Individual differences in potential for a healthy and secure old age emerge in midlife. For example, chronic conditions and disability influence work and employment decisions for many older and even middle-aged individuals. NIA will continue to:
Support and conduct research on how middle-aged and older adults manage the multiple health-related decisions imposed by increasing longevity. NIA will support research to better understand the social determinants of health and well-being of older adults, including incentives and supports provided by public and private programs that have an impact on health outcomes. Such research will include the measurement of the economic value of good health.
Support research on the consequences of changes in older Americans’ experience of work and retirement. Age at retirement in the U.S. has been rising over the last few decades, primarily as a consequence of changes in women’s labor force participation, changes in pension plans, and increasing education. Still, most workers today can expect to spend two decades in retirement; some may be retired for three or more decades. The intersection of implications of changes in working life for the health and well-being of older adults during retirement remains an important area of investigation that can inform intervention and policy decisions.
Support and conduct research that models and measures the economic risks of old age with the potential for developing interventions to protect against these risks and adverse health consequences. Demographic and retirement income trends lead to expanding economic risks among older Americans and associated impact on health. Many Americans will require long-term care, but few purchase private insurance to support formal care expenses. We will support research to understand the behavioral aspects of demand for insurance against these older-age risks as well as alternative models to support efficacious long-term care.
Promote the development of data resources to support the development of effective interventions. Measures of time use, experience sampling, and in-home sensor-based technologies also offer potential for new insights for understanding and designing interventions to promote healthy aging.
E-3: Conduct research aimed at modifying organizational or individual behaviors in order to improve important health outcomes among members of population groups at older ages.
Research examining the cognitive effects of work and retirement as well as changing environmental defaults to influence health-related aging outcomes have generated findings with enormous practical implications. Country comparisons available through harmonized surveys have revealed the role of a longer work/career life in maintaining cognitive function. Recent evidence also suggests that changes in the economic incentives within the Medicare program increase the use of preventive services. We will support research to better understand the factors in the health care system that support prevention and the successful management of disease. Through support of research that identifies institutional mechanisms that affect health, NIA will encourage institution-level interventions involving economic, organizational, and systemic interventions to promote better health and reduce health disparities.

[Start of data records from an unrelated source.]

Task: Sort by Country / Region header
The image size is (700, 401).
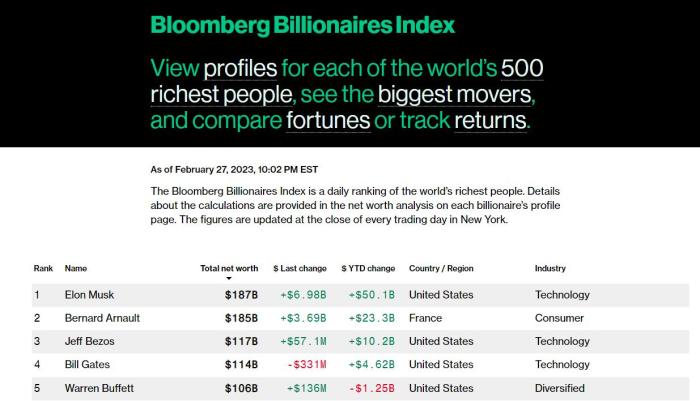Action: pyautogui.click(x=441, y=269)
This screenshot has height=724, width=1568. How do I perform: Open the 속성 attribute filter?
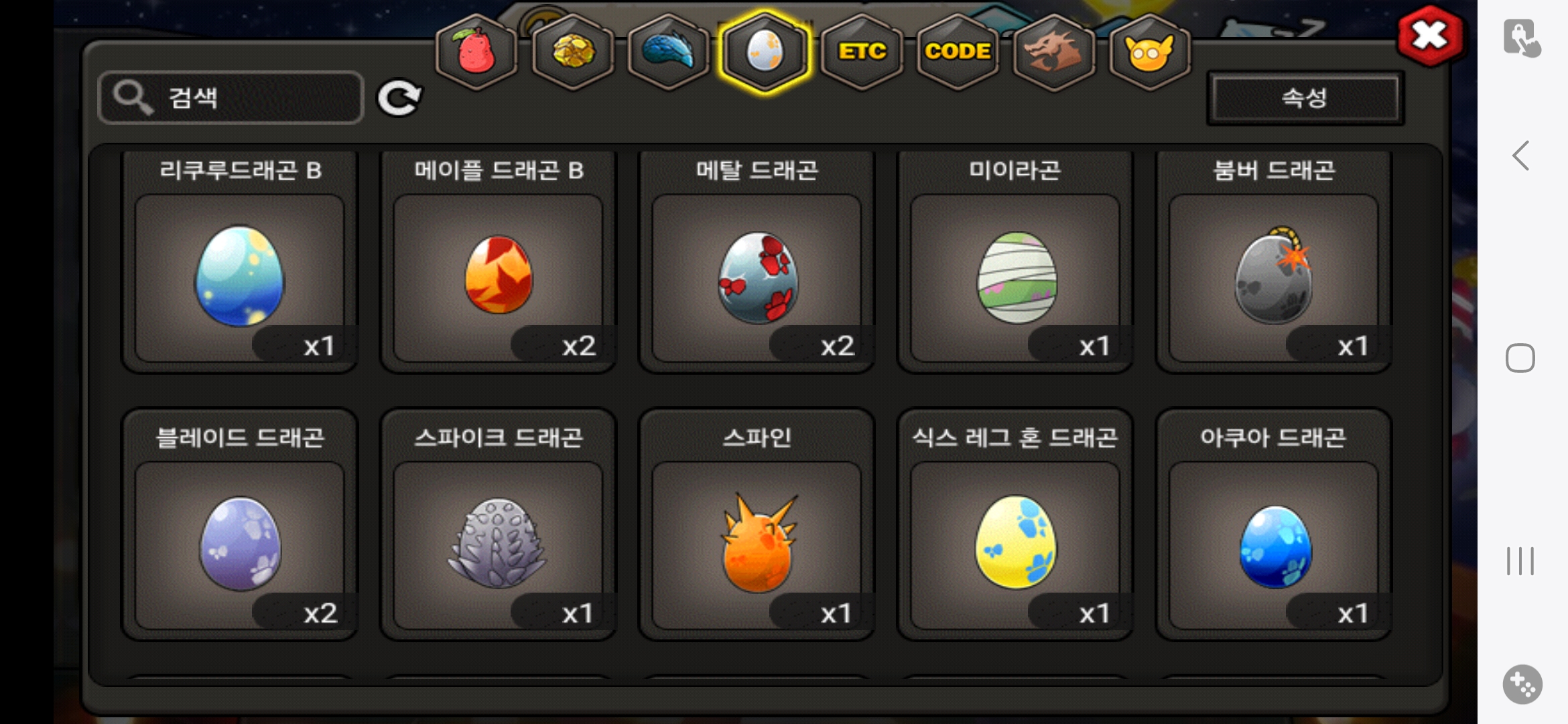click(x=1305, y=98)
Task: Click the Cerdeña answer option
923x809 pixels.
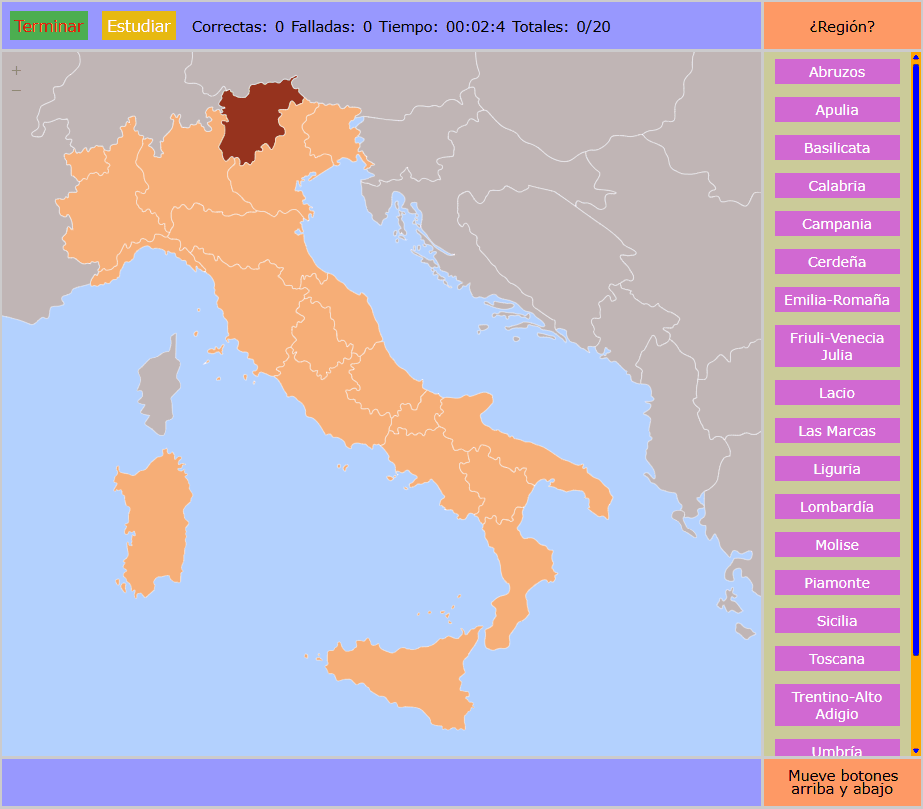Action: 837,261
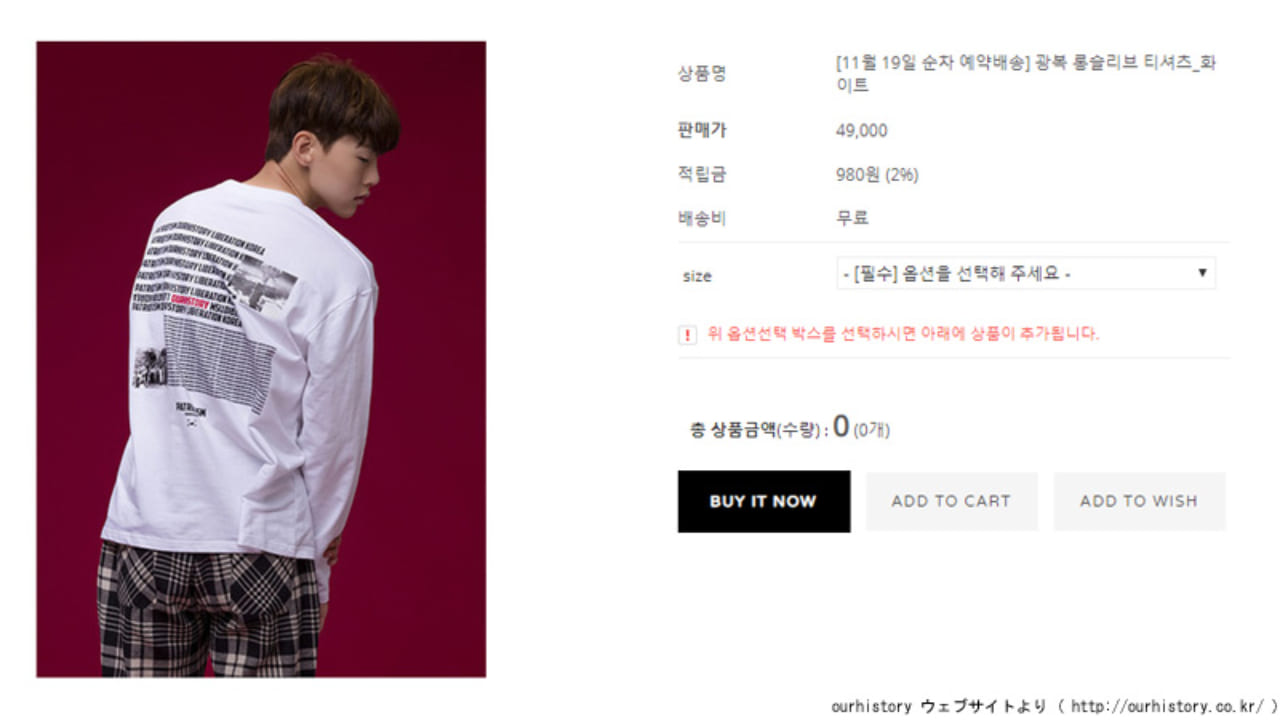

E-4: Understand and address the reasons the U.S. is falling behind other countries in health and mortality.
The current pattern of increased “active life expectancy,” the average number of years an individual will live without a limiting disease or disability in parallel with increased length of life, is threatened by increases in obesity and disability rates among younger Americans. Likewise, longevity rates in the U.S. are lagging relative to other developed nations. We will support research to understand and address the reasons for these trends.